Relationships, Capacity, Learning, and Change

a Conversation with Greg Borom, Director of Advocacy, Children First/Communities in Schools

Excerpted from the Evolve newsletter from The Community Foundation of Western North Carolina

The WNC Early Childhood Coalition (WNC ECC), a collaboration of Smart Start Partnerships (including the Buncombe Partnership for Children), local providers like the YWCA and Verner Center for Early Learning, Head Start programs, and early childhood providers, is a region-wide group collaborating on policy advocacy to improve care and education of WNC’s young children. Children First/Communities In Schools (CF/ CIS) provides staffing and coordination, and, in recent years, has assumed a leadership role. The effort evolved from a smaller, more informal partnership to an umbrella model that effectively elevates early childhood issues.

“Our coalition of nonprofits gives us an 18-county footprint and a table that welcomes perspectives of the major funded programs for early childhood systems as well as of organizations that operate on a broader level. This group informs WNC ECC’s work around early childhood policies. There is a cost to participate in the Coalition, and engagement requires resources. From the beginning, our goal has been to share funds raised with participating nonprofits. The expansion of this strong network is a success. We’ve been intentional about creating a space where we can explore and learn together. As a result, our work has attracted the attention of statewide policy makers. While some of our issues are unique to WNC, others are experienced statewide, enabling us to be part of broad conversations and early childhood efforts.

Understanding the potential of advocacy, The Community Foundation of Western North Carolina awarded the first grant to the WNC ECC. The Foundation has continued to invest in the Coalition and has been a strong partner for nearly a decade. With stronger relationships and networks, we have established a more powerful voice in the region and in Raleigh. Philanthropy was key to supporting our growth. Our long-term focus, however, is on policies with the potential to make substantial changes. The big dollars to be transformative in the early childhood space are at the federal and state levels, and the time horizon for policy success is long.

The fact that the Coalition expanded before the pandemic allowed us to act quickly and elevate our needs to the state level. The pandemic and ensuing economic crisis continue to affect early childhood. By necessity, we were in crisis response for the first ten months. With centers shut down, we gained an even stronger understanding of the challenges facing providers. Bringing centers back online was difficult, from sourcing PPE and cleaning supplies to hiring and retaining staff. The emotional, mental and physical effects on classroom teachers, center operators, parents and children are still unfolding.

As the state took control of some of the federal COVID response dollars, the Coalition was an insistent voice for workforce support, income and bonuses for childcare providers, and capacity issues. We now have an effective stabilization grant program in place using federal dollars. Unfortunately, we have not been able to get North Carolina’s elected leaders to allocate funds to keep the program going beyond next summer, when the federal support ends.

Our upcoming work is to find a way to work with the state to ensure an extension, bridge or ramp.
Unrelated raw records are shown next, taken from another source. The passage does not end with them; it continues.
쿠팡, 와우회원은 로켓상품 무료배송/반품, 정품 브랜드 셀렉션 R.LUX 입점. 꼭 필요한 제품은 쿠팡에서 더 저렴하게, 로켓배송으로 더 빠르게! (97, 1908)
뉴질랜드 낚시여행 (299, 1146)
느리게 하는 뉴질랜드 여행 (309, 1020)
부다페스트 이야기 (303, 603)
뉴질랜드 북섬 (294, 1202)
The limited childcare spaces available now are because of this stabilization program. We need the legislature to step up and find a funding mechanism to ensure that we don’t drop off a cliff next summer.

We are engaged in ongoing work to address significant problems with the NC childcare subsidy program, and we have work to do to get us where we hope to be in four years. Our providers are not reimbursed at the same rate as others, a problem that is not unique to the west. We continue to focus on that inequity and have been tireless, but we have yet to solve it. In 2021, a bill was introduced that used our research to educate a larger statewide audience. We hope it will be back on the table in 2023, because it did not pass in the most recent General Assembly sessions. We have been working on this market rate issue for more than 15 years. If we had a statewide market rate, we would see millions of dollars coming to Western North Carolina for early childhood.

The Coalition has years of experience working together. We have been growing advocacy skills, sharing analysis and data, and building awareness. We continue to build our team, including our Budding Futures Forum that provides leadership training for early childhood parent advocates. We finished our first year with parent advocates from three western counties who add parents’ lived-experience voices to this effort. We are positioned to take advantage of opportunities, whether it is a crisis or the introduction of proposed legislation in Raleigh.

Great promise and potential lie in these relationships and organizing efforts. While we find more allies and secure more funding, our focus remains on the policy work. The stakes are high, and we need policy changes to shore up early childhood in the region. The existential question is what early childhood care and learning will look like in this region, state and country in the next five years. This will be answered at a policy level, and our first indication will be what happens with the stabilization grants next summer. We will be paying close attention.

Our successes do not happen in a typical grant cycle. While we can measure our capacity and the strength of our network, our work is iterative and creative. If something doesn’t work, we try something else. We are persistent. Advocacy can be very slow, years of hard work, but if you succeed the impact can be huge.”